* Set task
Write out every line of the items below word for word, leaving out the pictures.
-------- Dataset content --------
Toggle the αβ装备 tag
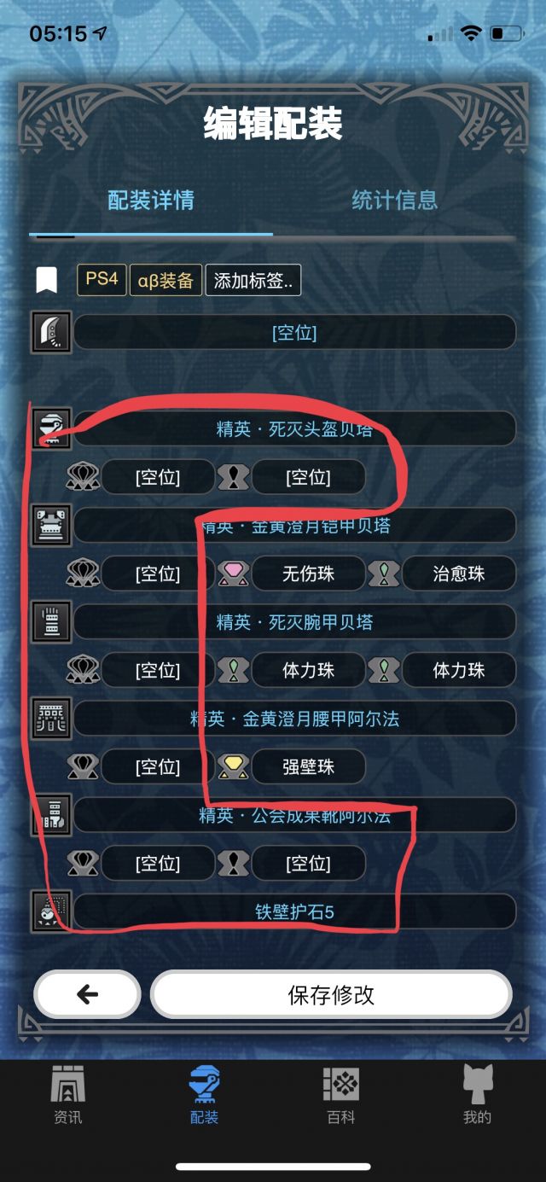The height and width of the screenshot is (1182, 546). coord(166,280)
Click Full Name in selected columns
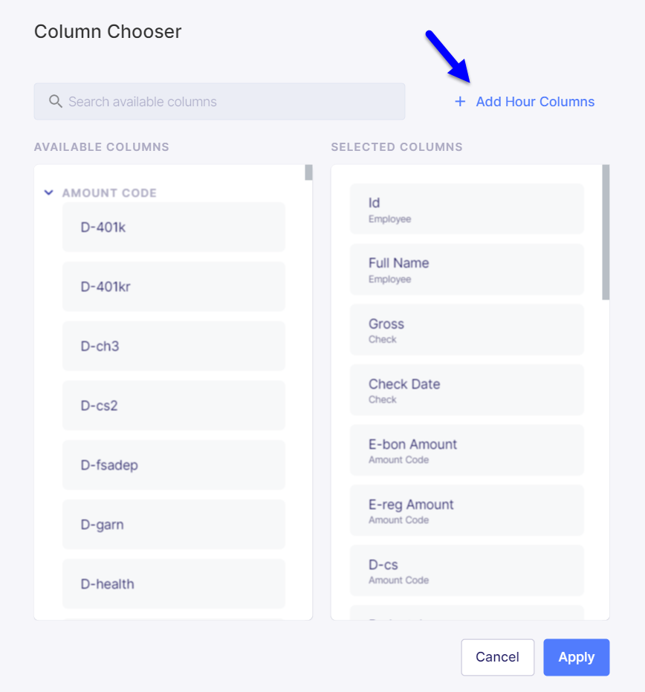This screenshot has height=692, width=645. [x=467, y=270]
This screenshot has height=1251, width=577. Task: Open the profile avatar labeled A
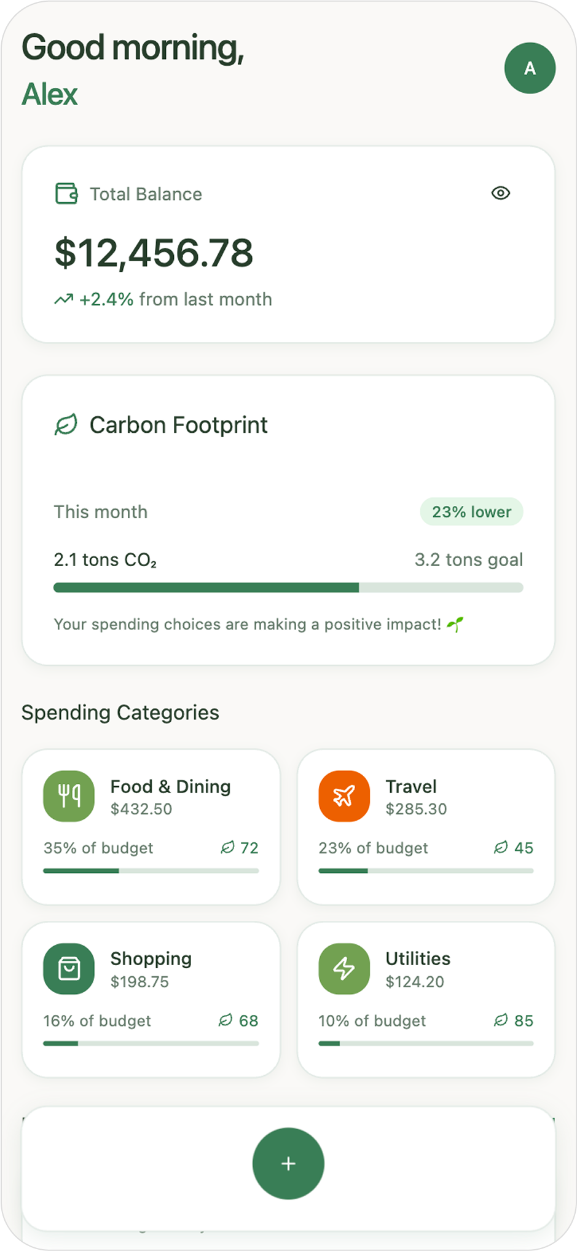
--------
* Answer for this exercise
Toggle the αβ装备 tag
The height and width of the screenshot is (1182, 546). coord(166,280)
Click Full Name in selected columns
This screenshot has height=692, width=645. [x=467, y=270]
This screenshot has height=1251, width=577. Task: Open the profile avatar labeled A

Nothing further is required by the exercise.